--- begin DOCUMENT EXTRACT ---
The "freedom of the seas" has apparently given Germany great concern. It is stressed by von Bethmann-Hollweg in his speech of November 9, 1916; it is included in the proposals for peace communicated to American newspapers, April 18, 1915, by Dr. Bernhard Dernberg: "The world is one interlocking family of nations. World dominion is possible only with dominion on high seas. All the seas and narrows must be neutralized permanently by common and effective agreement guaranteed by the Powers." (Toward an Enduring Peace, p. 134.)

Exactly what does Germany mean by her insistence on the "freedom of the seas?"

Would Germany herself consider at the settlement that anything could be done to make the seas freer in time of peace than they were at the beginning of the war?

Is it true that the discussion about freedom of the seas narrows to the question of restriction on trade between belligerents and neutrals in time of war?

"Freedom of the seas" figured prominently in the exchanges between the United States and Germany over the submarine; President Wilson referred to it several times in addresses while the United States was a neutral:

If the United States were permitted to initiate or assist in a movement for peace it would urge “a universal association of the nations to maintain the inviolate security of the highway of the seas for the common and unhindered use of all the nations of the world. . At a banquet of the League to Enforce Peace, May 22, 1916.)

And the paths of the sea must alike in law and in fact be free. The freedom of the seas is the sine qua non of peace, equality, and coöperation. No doubt a somewhat radical reconsideration of many of the rules of international practice hitherto thought to be established may be necessary in order to make the seas indeed free and common in practically all circumstances for the use of mankind, but the motive for such changes is convincing and compelling. There can be no trust or intimacy between the peoples of the world without them. The free, constant, unthreatened intercourse of nations is an essential part of the process of peace and development. It need not be difficult either to define or to secure the freedom of the seas if the governments of the world sincerely desire to come to an agreement concerning it.

It is a problem closely connected with the limitation of naval armaments and the coöperation of the navies of the world in keeping the seas at once free and safe. (Address to the Senate, January 22, 1917.)

What is the connection between the freedom of the seas as advocated by Mr. Wilson and the position of the United States that private property should be immune from naval capture?
--- end DOCUMENT EXTRACT ---
WHAT TO WORK ON
Answer these questions from the freedom-of-the-seas passage:
1. On what date did von Bethmann-Hollweg give the speech in which he stressed the "freedom of the seas"?
2. Who communicated peace proposals to American newspapers on April 18, 1915?
3. In the Address to the Senate of January 22, 1917, what problem is the freedom of the seas said to be closely connected with?
Base every answer solely on the freedom-of-the-seas passage.
--- begin DATA SHOWN ---
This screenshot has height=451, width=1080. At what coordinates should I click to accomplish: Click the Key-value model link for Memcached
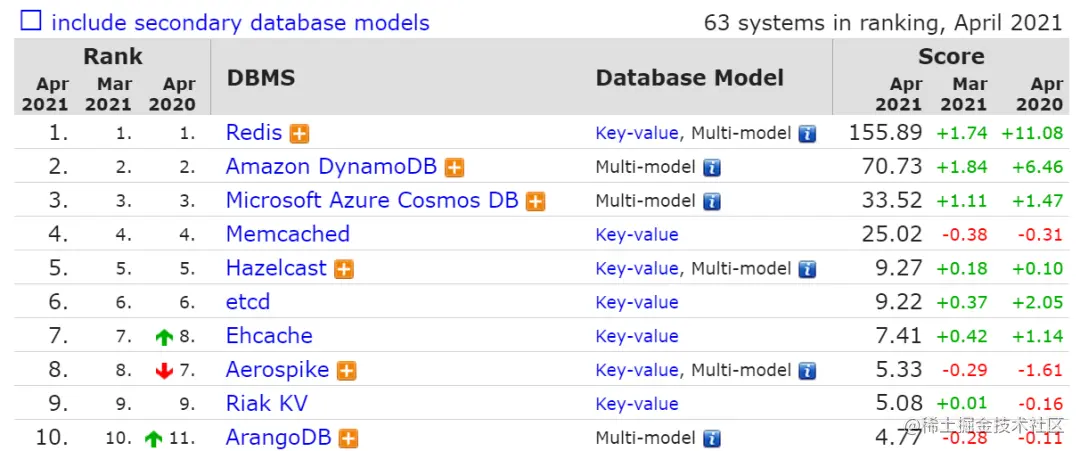637,235
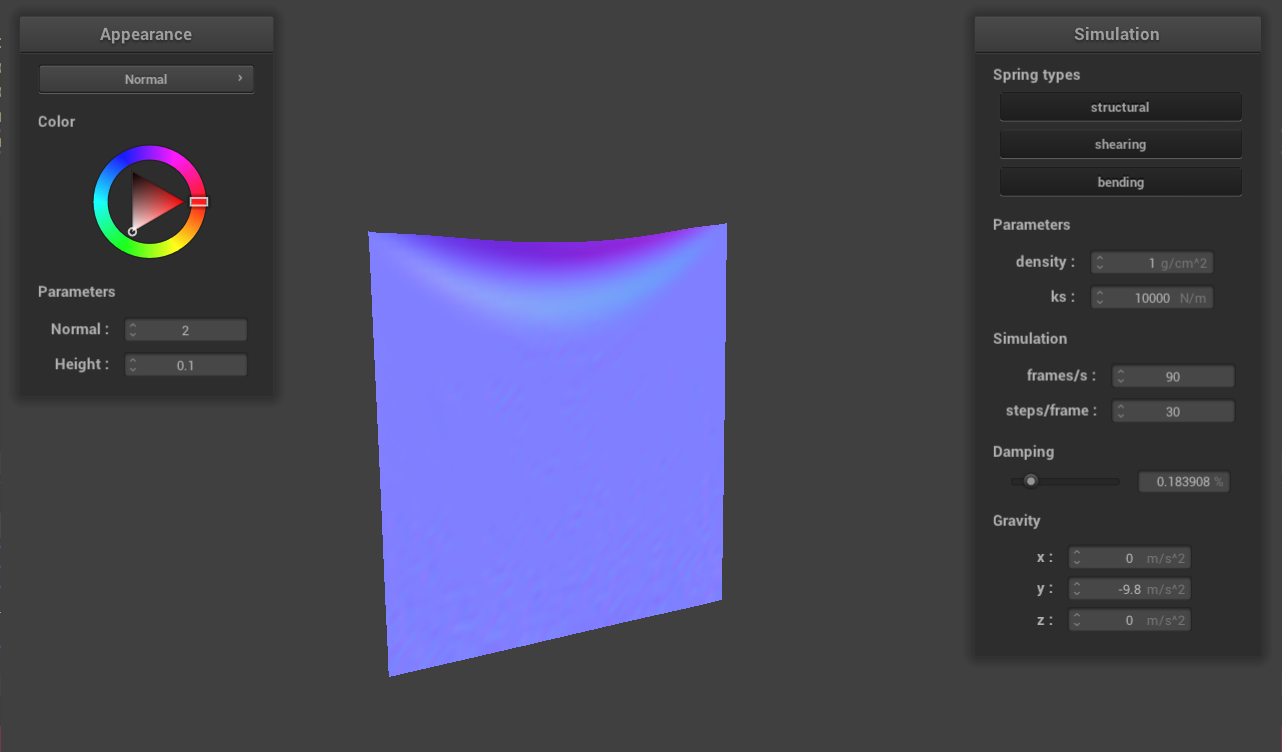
--- end DATA SHOWN ---
EXERCISE SOLUTION
1. November 9, 1916.
2. Dr. Bernhard Dernberg.
3. The limitation of naval armaments and the coöperation of the navies of the world in keeping the seas at once free and safe.